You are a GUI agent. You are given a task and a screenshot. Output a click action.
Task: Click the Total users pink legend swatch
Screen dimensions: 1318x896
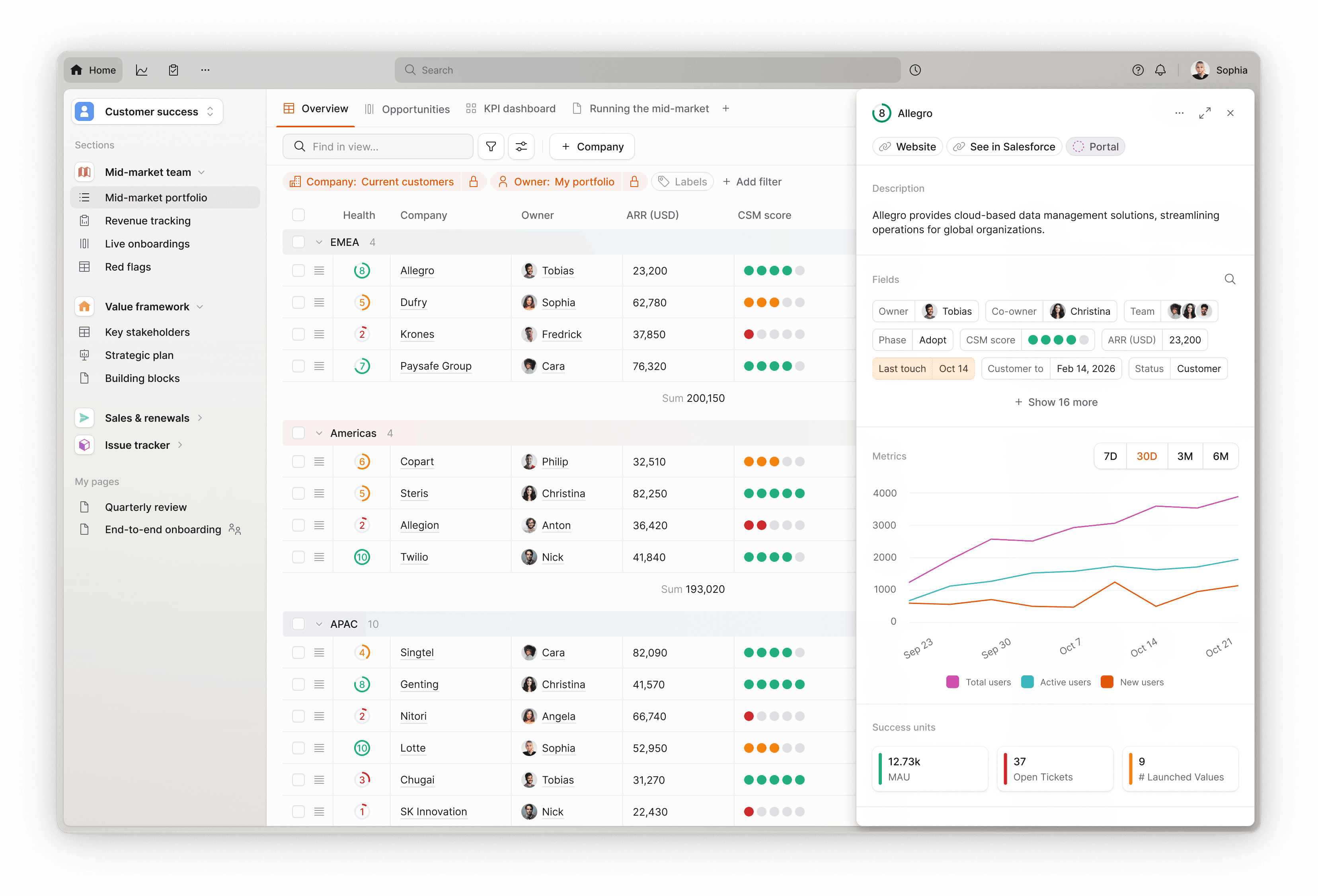pos(953,682)
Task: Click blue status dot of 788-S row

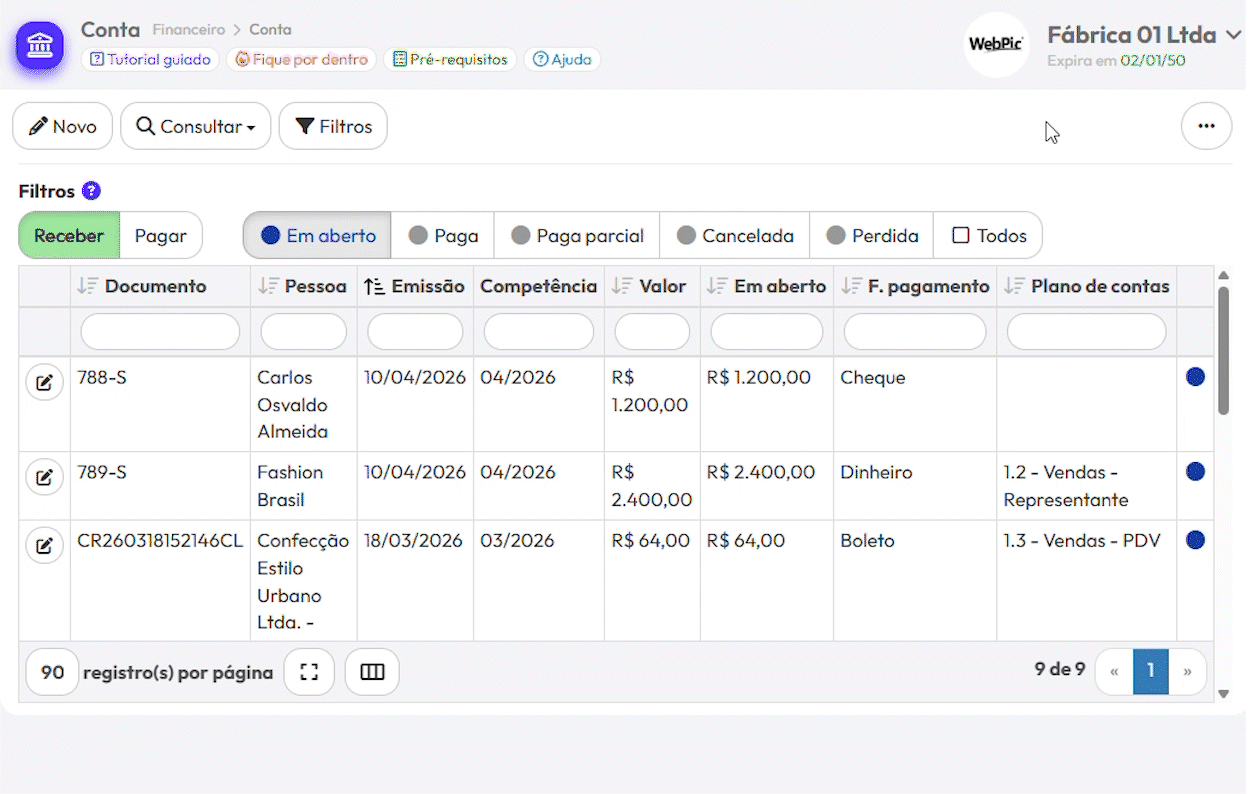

**REQUEST**
Can you rewrite all the items above with "Screen dimensions" changed to "Image size", keeping everything else the same and leaving out the pictures?

**ANSWER TO THE EXERCISE**
You are a GUI agent. You are given a task and a screenshot. Output a click action.
Task: Click the Total users pink legend swatch
Image size: 1318x896
pos(953,682)
Task: Click blue status dot of 788-S row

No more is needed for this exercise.